When Is it Alright to Steal Another Band's Name?
I posed your question to the Fan Landers resident legal expert, Matthew Hale Clark, who is a musician/attorney here in Chicago, and, as luck would have it, my husband. "In this day and age of the internet, the answer is that it's probably not fair game. To oversimplify the trademark issue, the question is whether there could be a likelihood of confusion in the relevant marketplace. Here, regardless of the genre, scene or location, you are playing music and so is this other band. Them being broken up doesn't matter to a judge, but whether or not they did anything under that name does--if they really never played a show, put out a record or even had a MySpace page--essentially, never entered the market--then it might be fair game."
Likelihood of confusion doesn't just mean exact same name it means close and similar names--the emphasis is on confusion. Sadly, all the antler, crystal, rainbow, moon and sun bands going right now don't seem to be bothered by such things.
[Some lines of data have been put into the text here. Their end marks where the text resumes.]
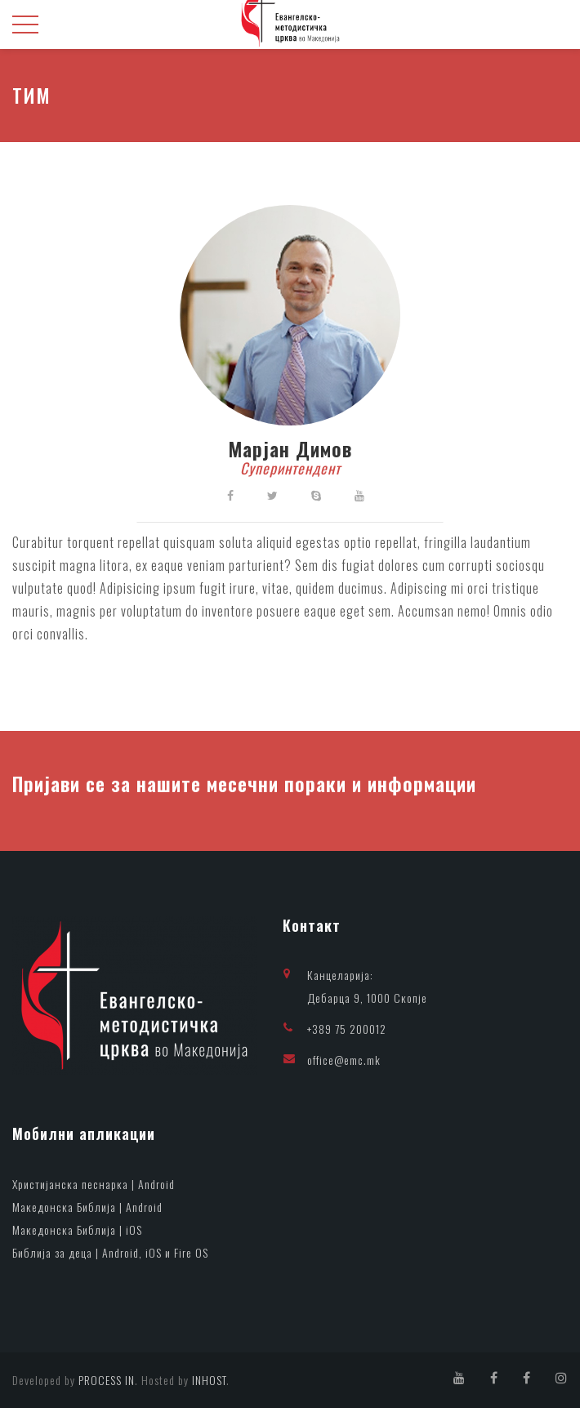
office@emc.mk (344, 1062)
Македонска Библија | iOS (77, 1233)
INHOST (209, 1383)
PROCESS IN (106, 1383)
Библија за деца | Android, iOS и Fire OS (110, 1256)
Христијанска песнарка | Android (93, 1187)
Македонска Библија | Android (87, 1210)
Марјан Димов (290, 450)
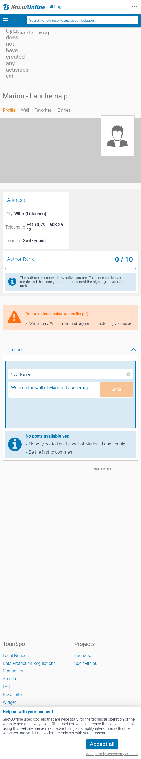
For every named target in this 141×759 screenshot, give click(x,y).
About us (11, 678)
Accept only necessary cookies (112, 754)
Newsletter (13, 694)
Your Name (21, 374)
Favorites (43, 110)
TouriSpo (82, 655)
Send (116, 389)
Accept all (102, 744)
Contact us (13, 671)
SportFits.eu (85, 663)
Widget (9, 702)
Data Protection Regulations (29, 663)
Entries (63, 110)
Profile (9, 110)
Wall (25, 110)
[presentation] (49, 414)
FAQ (6, 686)
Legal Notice (14, 655)
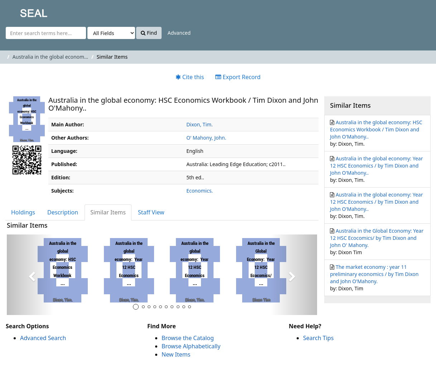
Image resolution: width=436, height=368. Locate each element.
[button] (30, 274)
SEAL (19, 11)
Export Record (237, 77)
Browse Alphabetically (191, 346)
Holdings (23, 212)
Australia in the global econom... (50, 56)
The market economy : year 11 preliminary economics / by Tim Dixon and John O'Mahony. (374, 274)
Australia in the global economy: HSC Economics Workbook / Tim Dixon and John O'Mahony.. (376, 129)
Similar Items (108, 212)
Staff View (151, 212)
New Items (176, 354)
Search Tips (318, 338)
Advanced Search (43, 338)
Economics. (199, 190)
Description (62, 212)
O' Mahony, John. (206, 137)
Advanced (179, 32)
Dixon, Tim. (199, 124)
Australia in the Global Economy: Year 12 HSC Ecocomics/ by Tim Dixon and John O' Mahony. (376, 237)
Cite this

Also, I have worked with and known bands who chanced it with a name and it came back to bite them in the ass. Is a band name so perfect and precious that you are willing to cede years of groundwork when all the sudden this other band rises from the dead and wants a piece of your action? Do you want to have your albums shelved in two different sections at the record store? Do you want to have to add a clunky "Jr." or "Inc." or "NYC" to the end of your name two albums in? If so, by all means, go right ahead.
Our final suggestion is that you should name your band "Ronald Reggae". Unless you are a jam band, in which case, we think you should call yourselves "Chastity's Groove".